» Work item
Please pick up the reflection below on Isaiah 49:15 and nursing a baby, and continue it from its last sentence.

**** Excerpted passage ****

Wednesday, June 3, 2020

God Remembers

“Can a woman forget her nursing child, that she should have no compassion on the son of her womb? Even these may forget, yet I will not forget you.” – Isaiah 49:15

Breastfeeding has irrevocably changed how I read this verse. With each baby, I went through a period of painful engorgement that I distinctly recall thinking was worse than giving birth without anesthesia. Even after that eased, I was always physically uncomfortable, or at least unavoidably aware, when it was time to nurse. The body is pretty amazing if you think about it. It was literally not biologically possible for me to forget my nursing child. 

But there was an emotional tie as well. I would feel the milk come in when I heard my baby crying, or actually any baby crying, even if it was in between a feeding cycle. And there was so much more to the experience than simply the meeting of a physical need: there was the closeness and warmth, the little fist clutching my shirt, the dopey milk-high grins afterwards, the satisfying burps (and poops). There was the haven of time away, together, from the rest of life, the two of us in our own little world. I remember wondering if it was possible to hold someone for forty-five minutes every three hours, and not love them.

**** Data extracts ****

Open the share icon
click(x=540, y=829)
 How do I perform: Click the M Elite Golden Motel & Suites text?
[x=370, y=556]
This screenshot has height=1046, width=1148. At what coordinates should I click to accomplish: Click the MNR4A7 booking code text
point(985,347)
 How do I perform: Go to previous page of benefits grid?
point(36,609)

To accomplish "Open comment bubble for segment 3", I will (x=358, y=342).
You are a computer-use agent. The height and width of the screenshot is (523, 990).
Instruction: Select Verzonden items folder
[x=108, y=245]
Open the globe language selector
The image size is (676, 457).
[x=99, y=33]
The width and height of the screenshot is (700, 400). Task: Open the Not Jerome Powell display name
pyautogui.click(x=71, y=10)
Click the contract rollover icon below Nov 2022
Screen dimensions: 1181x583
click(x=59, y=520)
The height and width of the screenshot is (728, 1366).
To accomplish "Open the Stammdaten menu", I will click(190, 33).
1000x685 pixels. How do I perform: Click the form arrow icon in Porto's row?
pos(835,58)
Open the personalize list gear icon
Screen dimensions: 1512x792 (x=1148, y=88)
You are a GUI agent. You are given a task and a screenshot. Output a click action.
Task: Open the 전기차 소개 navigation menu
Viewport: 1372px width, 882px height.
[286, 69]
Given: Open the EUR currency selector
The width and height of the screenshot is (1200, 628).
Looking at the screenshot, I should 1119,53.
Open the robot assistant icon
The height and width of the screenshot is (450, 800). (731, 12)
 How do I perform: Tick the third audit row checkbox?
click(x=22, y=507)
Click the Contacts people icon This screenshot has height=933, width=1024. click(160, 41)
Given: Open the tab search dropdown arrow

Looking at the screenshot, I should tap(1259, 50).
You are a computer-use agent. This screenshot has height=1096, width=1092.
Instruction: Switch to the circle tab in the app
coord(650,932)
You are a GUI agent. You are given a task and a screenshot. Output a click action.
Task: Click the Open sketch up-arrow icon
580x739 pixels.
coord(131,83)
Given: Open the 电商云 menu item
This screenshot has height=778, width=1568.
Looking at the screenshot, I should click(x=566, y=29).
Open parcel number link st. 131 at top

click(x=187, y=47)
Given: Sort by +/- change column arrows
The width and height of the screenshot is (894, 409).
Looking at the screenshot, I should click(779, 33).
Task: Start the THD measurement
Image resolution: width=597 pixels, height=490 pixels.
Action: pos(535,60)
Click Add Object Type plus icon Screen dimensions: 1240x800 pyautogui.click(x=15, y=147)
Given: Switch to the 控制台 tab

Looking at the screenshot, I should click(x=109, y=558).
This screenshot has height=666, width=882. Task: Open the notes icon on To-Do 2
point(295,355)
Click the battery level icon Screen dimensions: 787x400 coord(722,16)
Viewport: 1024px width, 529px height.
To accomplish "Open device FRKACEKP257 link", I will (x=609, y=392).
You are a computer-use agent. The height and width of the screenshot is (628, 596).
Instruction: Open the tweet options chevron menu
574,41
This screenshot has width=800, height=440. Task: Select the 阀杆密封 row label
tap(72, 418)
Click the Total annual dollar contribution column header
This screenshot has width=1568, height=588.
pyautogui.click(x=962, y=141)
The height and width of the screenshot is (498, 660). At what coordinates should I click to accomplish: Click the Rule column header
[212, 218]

****

» Answer space
I remember how it felt too to have to pump at work. With our first baby, I was an office-less resident, hauling about pump, bottles, tubing, ice packs to every clinic and operating room I rotated through. There wasn’t any precedent for residents having babies in my program, and I remember rushing around in between cases and patients, trying to ferret out some kind of private space (with an outlet) to pump. Even at work, I could not leave breastfeeding behind.

It’s difficult to read this verse without those memories rushing back. No—biologically, emotionally, logistically—no, it is not easy to forget one’s nursing child. What other reassurance do I need, that God always sees and remembers me, in my fiercest and most vulnerable needs and laments, whether I feel it or not? Through every exile, through every tragedy and injustice, God will not forget us.